Pesquisas mostram que 95% dos consumidores brasileiros preferem marcas que investem em práticas sustentáveis e de responsabilidade social. Empresas que adotam políticas de diversidade, equidade e inclusão (DE&I) não só melhoram sua reputação, como também atraem e retêm talentos de forma mais eficiente. Apesar dos prejuízos provocados pela política anti-DEI de Trump, muitas corporações a adotam por receio de retaliações, optando pelo medo em vez da convicção. Porém, gigantes do mercado, como Unilever e Natura, já internalizaram práticas DEI, desenvolvendo iniciativas de bem-estar, programas de capacitação e modelos de trabalho mais flexíveis para seus colaboradores.
4. Transição Energética e Redução de Carbono: Não há mais espaço para adiamentos
O relatório climático mais recente apontou que 2024 registrou um aumento médio de 1,5°C na temperatura global. Isso significa que, na prática, já atingimos o limite estabelecido pelo Acordo de Paris.
A resposta do setor privado tem sido acelerar investimentos em energias renováveis, com destaque para a expansão do hidrogênio verde e das tecnologias de armazenamento de energia. Empresas que anteciparem essa transição não apenas reduzirão riscos financeiros relacionados ao carbono, mas também fortalecerão sua posição no mercado global.
5. Inteligência Artificial e Big Data aplicados ao ESG
A gestão ESG se tornou um campo cada vez mais técnico e orientado por dados. Soluções baseadas em inteligência artificial (IA) e big data estão revolucionando a maneira como as empresas monitoram e reportam seus impactos ambientais e sociais.
Com algoritmos que analisam desde emissões de carbono até riscos socioambientais na cadeia de suprimentos, companhias conseguem tomar decisões estratégicas mais informadas. Essa tendência já está transformando setores como mineração, varejo e agronegócio, permitindo uma abordagem mais precisa e eficiente na mitigação de impactos.
Oportunidades e desafios no novo cenário de sustentabilidade ambiental
Apesar dos avanços, a agenda ESG também enfrenta desafios significativos, especialmente em mercados onde a politização do tema levou empresas a recuarem de compromissos climáticos e de diversidade. Contudo, essa conjuntura apresenta uma oportunidade para companhias que optarem por liderar a transformação.

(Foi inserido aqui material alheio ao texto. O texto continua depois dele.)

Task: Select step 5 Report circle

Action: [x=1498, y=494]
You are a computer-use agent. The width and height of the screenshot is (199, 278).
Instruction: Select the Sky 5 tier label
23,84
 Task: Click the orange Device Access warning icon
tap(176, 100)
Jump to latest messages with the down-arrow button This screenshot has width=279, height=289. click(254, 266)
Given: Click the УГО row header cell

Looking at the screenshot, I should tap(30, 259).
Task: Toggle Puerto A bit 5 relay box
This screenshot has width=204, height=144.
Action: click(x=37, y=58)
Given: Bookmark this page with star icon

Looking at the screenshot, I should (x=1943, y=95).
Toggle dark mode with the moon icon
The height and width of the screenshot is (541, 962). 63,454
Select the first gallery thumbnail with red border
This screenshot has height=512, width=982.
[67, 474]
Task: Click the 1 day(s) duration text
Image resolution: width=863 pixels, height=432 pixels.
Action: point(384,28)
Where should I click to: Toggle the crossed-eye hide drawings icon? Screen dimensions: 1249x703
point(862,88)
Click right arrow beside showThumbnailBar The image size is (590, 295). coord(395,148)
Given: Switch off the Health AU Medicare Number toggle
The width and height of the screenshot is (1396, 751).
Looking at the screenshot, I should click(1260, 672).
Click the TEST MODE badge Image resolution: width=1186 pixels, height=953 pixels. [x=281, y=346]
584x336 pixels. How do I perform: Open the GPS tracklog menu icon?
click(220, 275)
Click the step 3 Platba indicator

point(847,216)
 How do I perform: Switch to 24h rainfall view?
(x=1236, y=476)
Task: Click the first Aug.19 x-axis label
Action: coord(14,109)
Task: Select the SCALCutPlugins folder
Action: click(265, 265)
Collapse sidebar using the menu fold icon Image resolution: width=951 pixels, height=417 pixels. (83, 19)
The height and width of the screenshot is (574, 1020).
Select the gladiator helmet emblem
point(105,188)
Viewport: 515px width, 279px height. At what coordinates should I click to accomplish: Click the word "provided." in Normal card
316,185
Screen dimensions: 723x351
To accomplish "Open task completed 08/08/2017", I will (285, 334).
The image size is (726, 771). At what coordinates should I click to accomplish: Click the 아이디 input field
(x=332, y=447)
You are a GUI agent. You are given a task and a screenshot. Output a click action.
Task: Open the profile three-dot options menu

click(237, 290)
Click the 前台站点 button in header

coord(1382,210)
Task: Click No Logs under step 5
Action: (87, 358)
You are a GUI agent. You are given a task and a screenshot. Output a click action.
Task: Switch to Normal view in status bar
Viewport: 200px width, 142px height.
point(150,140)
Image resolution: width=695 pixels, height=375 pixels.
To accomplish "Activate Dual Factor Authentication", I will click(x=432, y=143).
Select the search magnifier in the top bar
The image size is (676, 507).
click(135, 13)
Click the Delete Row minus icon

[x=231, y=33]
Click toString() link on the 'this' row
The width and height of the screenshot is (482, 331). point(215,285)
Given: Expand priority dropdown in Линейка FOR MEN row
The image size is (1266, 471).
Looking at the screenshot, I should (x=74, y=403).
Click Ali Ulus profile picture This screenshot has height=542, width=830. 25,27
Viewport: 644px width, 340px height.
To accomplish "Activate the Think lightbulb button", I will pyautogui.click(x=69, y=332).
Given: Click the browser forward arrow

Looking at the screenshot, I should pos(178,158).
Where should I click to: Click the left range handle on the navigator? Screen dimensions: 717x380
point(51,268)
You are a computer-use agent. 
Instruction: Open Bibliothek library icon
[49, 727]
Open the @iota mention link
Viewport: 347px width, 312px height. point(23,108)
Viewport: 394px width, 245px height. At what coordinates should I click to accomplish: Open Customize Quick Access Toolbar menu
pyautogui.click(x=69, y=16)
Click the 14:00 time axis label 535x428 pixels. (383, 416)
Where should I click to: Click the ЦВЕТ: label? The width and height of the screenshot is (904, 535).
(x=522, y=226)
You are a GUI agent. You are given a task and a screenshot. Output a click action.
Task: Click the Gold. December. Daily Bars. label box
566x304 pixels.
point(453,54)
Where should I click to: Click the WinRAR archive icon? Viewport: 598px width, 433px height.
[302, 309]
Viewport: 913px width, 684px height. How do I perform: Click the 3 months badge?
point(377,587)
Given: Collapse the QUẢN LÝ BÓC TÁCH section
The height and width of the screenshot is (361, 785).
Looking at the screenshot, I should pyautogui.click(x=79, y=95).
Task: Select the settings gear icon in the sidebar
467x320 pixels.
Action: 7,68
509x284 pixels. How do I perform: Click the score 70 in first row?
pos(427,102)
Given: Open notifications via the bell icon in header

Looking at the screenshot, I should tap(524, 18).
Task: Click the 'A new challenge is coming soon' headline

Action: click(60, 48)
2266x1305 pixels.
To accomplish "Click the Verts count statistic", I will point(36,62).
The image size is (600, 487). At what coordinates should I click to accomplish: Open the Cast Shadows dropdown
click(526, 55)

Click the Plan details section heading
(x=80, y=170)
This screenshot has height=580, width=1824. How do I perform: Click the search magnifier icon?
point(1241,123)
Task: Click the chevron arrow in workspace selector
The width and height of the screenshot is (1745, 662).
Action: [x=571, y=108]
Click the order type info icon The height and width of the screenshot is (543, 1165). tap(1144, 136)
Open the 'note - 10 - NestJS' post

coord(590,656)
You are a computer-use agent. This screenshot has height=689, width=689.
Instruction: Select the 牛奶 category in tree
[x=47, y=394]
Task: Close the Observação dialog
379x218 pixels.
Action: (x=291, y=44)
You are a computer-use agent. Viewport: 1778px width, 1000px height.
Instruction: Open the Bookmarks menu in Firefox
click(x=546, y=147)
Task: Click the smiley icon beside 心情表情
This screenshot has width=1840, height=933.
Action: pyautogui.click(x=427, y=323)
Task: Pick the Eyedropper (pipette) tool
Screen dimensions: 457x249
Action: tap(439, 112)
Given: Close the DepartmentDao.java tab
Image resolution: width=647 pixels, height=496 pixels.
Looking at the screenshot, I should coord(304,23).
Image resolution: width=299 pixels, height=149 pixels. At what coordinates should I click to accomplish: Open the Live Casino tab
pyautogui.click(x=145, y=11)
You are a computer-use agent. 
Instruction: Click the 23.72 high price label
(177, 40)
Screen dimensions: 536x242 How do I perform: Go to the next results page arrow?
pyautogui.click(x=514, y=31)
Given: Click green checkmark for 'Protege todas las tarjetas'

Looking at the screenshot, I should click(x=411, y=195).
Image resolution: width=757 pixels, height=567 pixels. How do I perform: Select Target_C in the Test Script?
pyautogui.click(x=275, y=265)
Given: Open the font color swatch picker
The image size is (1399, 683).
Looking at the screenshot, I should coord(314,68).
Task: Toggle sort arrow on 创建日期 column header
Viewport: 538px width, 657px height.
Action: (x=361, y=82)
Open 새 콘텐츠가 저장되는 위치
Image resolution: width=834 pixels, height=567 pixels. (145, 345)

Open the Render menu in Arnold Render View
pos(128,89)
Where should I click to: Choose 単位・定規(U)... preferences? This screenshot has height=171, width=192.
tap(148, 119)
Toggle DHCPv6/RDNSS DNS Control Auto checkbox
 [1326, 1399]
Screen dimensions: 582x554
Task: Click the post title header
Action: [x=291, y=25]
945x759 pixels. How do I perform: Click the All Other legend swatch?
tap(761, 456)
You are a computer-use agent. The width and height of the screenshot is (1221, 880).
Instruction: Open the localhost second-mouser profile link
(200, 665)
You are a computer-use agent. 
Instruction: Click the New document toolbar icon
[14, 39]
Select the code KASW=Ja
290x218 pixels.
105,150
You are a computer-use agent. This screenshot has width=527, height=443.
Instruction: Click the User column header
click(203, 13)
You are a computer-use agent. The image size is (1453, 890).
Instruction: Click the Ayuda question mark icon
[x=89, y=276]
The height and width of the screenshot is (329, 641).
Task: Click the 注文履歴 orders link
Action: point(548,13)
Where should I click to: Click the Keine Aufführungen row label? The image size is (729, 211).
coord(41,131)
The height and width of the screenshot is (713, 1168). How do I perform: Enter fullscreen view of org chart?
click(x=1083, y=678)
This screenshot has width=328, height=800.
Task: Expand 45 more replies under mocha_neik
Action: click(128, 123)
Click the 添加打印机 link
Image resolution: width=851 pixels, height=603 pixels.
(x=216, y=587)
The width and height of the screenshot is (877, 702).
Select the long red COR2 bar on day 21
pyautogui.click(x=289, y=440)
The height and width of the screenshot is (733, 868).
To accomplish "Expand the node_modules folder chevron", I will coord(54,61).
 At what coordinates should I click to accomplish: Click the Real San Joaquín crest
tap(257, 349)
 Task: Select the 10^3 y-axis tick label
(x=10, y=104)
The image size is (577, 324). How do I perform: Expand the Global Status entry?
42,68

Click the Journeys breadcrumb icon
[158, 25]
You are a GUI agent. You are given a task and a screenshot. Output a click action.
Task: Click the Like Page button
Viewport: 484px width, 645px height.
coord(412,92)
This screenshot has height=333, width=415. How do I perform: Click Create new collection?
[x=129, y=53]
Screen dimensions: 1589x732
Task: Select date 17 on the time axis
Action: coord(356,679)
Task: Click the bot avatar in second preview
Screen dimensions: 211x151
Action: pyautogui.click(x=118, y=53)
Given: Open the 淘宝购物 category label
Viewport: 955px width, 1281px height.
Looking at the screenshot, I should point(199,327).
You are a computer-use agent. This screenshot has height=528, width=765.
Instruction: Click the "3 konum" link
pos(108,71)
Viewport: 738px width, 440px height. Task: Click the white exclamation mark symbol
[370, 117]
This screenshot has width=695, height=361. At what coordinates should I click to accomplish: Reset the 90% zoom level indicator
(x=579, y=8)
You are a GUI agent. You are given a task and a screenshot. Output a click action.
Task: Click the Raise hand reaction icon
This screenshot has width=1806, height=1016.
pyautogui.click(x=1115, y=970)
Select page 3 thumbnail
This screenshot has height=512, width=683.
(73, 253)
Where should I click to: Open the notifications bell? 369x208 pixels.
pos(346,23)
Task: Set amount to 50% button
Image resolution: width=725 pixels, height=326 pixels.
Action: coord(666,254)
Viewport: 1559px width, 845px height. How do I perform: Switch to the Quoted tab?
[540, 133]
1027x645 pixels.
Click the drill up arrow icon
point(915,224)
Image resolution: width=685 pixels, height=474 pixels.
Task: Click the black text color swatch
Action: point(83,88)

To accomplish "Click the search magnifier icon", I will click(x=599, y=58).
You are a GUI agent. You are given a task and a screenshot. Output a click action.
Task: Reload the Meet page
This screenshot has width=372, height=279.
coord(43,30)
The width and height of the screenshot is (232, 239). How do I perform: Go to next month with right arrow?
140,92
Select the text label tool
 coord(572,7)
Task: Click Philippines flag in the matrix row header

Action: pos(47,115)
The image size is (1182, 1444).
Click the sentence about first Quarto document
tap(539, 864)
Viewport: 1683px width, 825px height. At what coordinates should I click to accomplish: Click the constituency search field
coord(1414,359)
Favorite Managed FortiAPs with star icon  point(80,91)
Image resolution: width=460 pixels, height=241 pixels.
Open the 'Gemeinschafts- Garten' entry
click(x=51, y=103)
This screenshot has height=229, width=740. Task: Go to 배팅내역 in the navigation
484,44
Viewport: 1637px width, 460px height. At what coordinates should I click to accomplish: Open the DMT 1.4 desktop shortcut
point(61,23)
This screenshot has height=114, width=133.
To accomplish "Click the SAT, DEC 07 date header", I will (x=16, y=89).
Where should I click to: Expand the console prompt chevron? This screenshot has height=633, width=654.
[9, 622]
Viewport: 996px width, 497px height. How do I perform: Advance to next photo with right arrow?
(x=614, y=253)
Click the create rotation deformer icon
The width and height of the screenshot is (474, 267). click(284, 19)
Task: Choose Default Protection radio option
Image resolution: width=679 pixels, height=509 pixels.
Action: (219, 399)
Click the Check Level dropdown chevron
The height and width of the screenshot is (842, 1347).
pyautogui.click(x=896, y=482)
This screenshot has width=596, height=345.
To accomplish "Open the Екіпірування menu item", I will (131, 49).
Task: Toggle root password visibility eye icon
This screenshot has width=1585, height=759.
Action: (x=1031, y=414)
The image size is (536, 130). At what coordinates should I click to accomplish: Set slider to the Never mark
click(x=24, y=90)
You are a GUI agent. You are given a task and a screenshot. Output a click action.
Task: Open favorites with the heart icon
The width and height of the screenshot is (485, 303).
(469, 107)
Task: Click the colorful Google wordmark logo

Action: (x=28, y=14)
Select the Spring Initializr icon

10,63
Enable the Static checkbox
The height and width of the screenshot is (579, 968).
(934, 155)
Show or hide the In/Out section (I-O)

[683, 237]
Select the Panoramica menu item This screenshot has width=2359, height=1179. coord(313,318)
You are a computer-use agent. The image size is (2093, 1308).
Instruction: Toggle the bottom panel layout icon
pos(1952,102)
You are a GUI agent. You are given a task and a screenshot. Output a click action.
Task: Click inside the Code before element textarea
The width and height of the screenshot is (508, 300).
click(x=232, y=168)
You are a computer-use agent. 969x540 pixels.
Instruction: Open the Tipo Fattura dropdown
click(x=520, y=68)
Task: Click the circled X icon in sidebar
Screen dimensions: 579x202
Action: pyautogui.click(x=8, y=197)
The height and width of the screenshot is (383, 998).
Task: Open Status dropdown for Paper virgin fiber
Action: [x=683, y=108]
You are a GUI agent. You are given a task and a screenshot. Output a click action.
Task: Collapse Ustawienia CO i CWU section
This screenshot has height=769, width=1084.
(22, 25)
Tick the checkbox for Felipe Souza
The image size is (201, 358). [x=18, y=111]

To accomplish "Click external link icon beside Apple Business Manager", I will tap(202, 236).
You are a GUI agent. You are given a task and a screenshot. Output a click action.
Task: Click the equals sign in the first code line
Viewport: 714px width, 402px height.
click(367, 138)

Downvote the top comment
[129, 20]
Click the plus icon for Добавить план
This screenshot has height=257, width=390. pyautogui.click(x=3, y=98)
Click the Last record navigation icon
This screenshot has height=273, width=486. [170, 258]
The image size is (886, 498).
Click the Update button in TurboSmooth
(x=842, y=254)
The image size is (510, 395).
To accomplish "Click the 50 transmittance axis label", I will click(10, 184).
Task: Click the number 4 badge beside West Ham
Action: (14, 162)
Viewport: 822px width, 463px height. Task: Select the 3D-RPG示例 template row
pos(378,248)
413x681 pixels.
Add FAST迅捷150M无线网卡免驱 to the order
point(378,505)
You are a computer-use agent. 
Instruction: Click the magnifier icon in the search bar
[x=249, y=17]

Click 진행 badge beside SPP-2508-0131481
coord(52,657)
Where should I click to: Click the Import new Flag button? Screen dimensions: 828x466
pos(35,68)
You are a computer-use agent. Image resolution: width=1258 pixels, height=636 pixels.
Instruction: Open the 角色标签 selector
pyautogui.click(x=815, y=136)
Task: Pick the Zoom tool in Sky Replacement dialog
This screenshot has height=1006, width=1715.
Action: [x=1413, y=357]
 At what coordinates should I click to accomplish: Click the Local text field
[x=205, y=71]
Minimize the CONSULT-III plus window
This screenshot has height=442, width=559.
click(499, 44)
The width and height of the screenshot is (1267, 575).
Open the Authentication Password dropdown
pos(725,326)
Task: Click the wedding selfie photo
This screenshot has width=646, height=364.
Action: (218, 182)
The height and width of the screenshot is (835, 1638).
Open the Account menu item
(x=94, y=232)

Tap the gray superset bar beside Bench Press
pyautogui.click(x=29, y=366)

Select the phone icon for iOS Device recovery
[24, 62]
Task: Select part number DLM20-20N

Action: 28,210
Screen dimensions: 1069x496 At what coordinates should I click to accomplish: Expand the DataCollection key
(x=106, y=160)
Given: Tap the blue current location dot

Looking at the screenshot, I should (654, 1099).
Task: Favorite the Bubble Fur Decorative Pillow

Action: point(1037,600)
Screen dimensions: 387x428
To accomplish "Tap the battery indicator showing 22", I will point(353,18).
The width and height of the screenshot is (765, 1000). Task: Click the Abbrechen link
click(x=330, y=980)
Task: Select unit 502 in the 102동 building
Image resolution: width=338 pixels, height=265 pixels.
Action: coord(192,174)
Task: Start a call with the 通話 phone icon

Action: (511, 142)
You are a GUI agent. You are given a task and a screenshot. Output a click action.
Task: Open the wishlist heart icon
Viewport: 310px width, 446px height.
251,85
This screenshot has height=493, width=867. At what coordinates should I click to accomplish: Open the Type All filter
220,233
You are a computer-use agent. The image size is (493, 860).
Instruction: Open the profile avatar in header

Empresas que se adaptarem proativamente às novas regulamentações e às exigências dos consumidores e investidores estarão mais bem posicionadas para prosperar em um mundo cada vez mais consciente e exigente.
O ano de 2025 marca um divisor de águas na agenda ESG. Transparência, inovação e compromisso real com a sustentabilidade são os novos pilares do sucesso empresarial.
A questão que fica é: sua empresa está preparada para essa revolução ou ainda está tentando entender por que ESG importa?